## Challenge 1
Repeat everything in the interview excerpt from "Odegbami: That was" down to "your own opinion.", substituting "Brazil" for "Argentina".

PT: Does any player come to mind that you would have been playing with?

Odegbami: That was the era of Ossie Ardiles there were three or four of them that came from Argentina, they won the 1978 world cup, they were in Tottenham Hotspurs by the time that I was supposed to go there.

PT: But now, several years after, an average Nigerian wants to play anywhere outside Nigeria, what is responsible in your own opinion.

Odegbami: Yes, because the Nigerian situation is pathetic. They say that our league is the best in Africa, that’s a joke because when you look at what is going on, you can’t count it among the best anywhere. You know, the pitches are horrible, few players are earning decent money now but when you convert it to the dollar, it is nothing. And there is so much corruption still within the system, you cannot remove the Nigerian football from the Nigerian state itself where everybody is corrupt in different ways. So, our football has not been cleansed of corruption and there’s no money in Nigerian football anyways. And where do you play to shine, you cannot play? You cannot find good players in Nigerian football because there is nowhere to really play to shine. The matches are not covered by television, even if the television wants to cover, the pictures will not be very good because the pitches are horrible. And our television coverage is so poor, you can’t cover with one camera. So, too many things are not right with the Nigerian league to the extent that there is nobody that will come to Nigeria to play professional football. And our people will not stay to play also if they are very good. The ones that remain are the ones that are not very good.

PT: On a final note, if you had the powers to turn the hands of the clock, would you have loved to play for a foreign club?

Odegnami: Oh… Absolutely. Now, when I evaluate, I see the kind of pitches where they play now if you cannot play there, then you cannot play football. I wish I was playing in this era, I would have been something else, I know it myself. Because of the state of the pitches, the atmosphere of the matches, the environment, you see people, your spirit is lifted. Yes, to that extent, I missed the opportunity of playing on those great pitches around the world. It’s because of ignorance really and not having people who had done it before who were like models you could see. When Stephen Keshi went, everyone now started to go, we didn’t have people like that, and that was the problem.

Collection entries:
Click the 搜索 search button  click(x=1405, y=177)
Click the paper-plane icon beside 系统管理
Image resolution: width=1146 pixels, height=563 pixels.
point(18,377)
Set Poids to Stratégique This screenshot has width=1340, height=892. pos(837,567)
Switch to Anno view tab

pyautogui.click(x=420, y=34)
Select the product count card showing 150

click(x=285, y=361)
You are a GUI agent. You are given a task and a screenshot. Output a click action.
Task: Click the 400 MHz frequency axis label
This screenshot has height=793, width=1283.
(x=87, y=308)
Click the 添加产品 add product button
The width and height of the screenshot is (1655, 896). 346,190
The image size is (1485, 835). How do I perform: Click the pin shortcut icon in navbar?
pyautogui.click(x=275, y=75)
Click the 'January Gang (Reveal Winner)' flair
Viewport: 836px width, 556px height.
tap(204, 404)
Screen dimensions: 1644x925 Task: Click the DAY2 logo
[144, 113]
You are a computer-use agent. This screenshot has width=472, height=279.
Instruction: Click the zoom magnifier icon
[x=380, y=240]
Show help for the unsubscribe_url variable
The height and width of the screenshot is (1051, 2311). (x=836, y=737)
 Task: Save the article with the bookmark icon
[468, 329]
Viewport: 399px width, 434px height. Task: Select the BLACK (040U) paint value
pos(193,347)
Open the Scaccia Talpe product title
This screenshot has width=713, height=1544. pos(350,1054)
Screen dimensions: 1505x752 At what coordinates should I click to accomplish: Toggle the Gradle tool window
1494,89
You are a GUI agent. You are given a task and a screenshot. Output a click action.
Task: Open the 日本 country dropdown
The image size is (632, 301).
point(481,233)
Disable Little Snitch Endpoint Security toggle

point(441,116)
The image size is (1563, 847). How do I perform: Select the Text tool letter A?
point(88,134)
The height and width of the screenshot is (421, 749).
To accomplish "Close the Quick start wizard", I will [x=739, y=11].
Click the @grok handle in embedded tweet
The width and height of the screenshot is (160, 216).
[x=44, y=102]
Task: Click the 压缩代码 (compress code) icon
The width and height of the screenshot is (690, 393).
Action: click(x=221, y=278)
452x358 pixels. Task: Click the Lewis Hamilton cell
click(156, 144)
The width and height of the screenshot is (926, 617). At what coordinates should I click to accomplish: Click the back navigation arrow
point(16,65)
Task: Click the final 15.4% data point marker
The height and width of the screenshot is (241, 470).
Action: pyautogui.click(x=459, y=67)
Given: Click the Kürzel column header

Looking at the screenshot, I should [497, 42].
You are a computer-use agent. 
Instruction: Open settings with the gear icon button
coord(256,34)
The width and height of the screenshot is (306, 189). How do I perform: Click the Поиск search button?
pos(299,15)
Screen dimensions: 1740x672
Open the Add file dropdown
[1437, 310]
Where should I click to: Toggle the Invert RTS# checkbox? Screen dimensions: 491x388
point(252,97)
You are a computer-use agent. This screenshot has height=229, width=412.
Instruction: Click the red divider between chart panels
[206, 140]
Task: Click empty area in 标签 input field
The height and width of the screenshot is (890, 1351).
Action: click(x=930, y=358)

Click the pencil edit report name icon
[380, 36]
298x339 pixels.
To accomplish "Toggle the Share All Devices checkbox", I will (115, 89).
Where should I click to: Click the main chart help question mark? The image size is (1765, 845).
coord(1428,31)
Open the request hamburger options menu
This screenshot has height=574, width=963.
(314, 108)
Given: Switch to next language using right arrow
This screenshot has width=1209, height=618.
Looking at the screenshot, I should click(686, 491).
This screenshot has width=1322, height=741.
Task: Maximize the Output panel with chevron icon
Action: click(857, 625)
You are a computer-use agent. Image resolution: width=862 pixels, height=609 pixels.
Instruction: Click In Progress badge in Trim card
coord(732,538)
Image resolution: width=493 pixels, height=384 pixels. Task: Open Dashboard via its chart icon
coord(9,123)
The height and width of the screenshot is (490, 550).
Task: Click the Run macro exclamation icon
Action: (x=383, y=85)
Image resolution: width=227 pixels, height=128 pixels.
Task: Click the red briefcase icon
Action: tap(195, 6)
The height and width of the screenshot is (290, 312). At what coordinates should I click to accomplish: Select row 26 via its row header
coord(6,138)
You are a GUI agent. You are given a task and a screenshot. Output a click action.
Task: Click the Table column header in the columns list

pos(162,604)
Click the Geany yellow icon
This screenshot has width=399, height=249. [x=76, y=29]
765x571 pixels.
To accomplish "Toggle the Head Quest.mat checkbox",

## Challenge 2
Write out everything in the records from their first line down to the line containing "pos(193,347)", including that line, character for character.

## Expected answer 1
Odegbami: That was the era of Ossie Ardiles there were three or four of them that came from Brazil, they won the 1978 world cup, they were in Tottenham Hotspurs by the time that I was supposed to go there.

PT: But now, several years after, an average Nigerian wants to play anywhere outside Nigeria, what is responsible in your own opinion.

## Expected answer 2
Click the 搜索 search button  click(x=1405, y=177)
Click the paper-plane icon beside 系统管理
Image resolution: width=1146 pixels, height=563 pixels.
point(18,377)
Set Poids to Stratégique This screenshot has width=1340, height=892. pos(837,567)
Switch to Anno view tab

pyautogui.click(x=420, y=34)
Select the product count card showing 150

click(x=285, y=361)
You are a GUI agent. You are given a task and a screenshot. Output a click action.
Task: Click the 400 MHz frequency axis label
This screenshot has height=793, width=1283.
(x=87, y=308)
Click the 添加产品 add product button
The width and height of the screenshot is (1655, 896). 346,190
The image size is (1485, 835). How do I perform: Click the pin shortcut icon in navbar?
pyautogui.click(x=275, y=75)
Click the 'January Gang (Reveal Winner)' flair
Viewport: 836px width, 556px height.
tap(204, 404)
Screen dimensions: 1644x925 Task: Click the DAY2 logo
[144, 113]
You are a computer-use agent. This screenshot has width=472, height=279.
Instruction: Click the zoom magnifier icon
[x=380, y=240]
Show help for the unsubscribe_url variable
The height and width of the screenshot is (1051, 2311). (x=836, y=737)
 Task: Save the article with the bookmark icon
[468, 329]
Viewport: 399px width, 434px height. Task: Select the BLACK (040U) paint value
pos(193,347)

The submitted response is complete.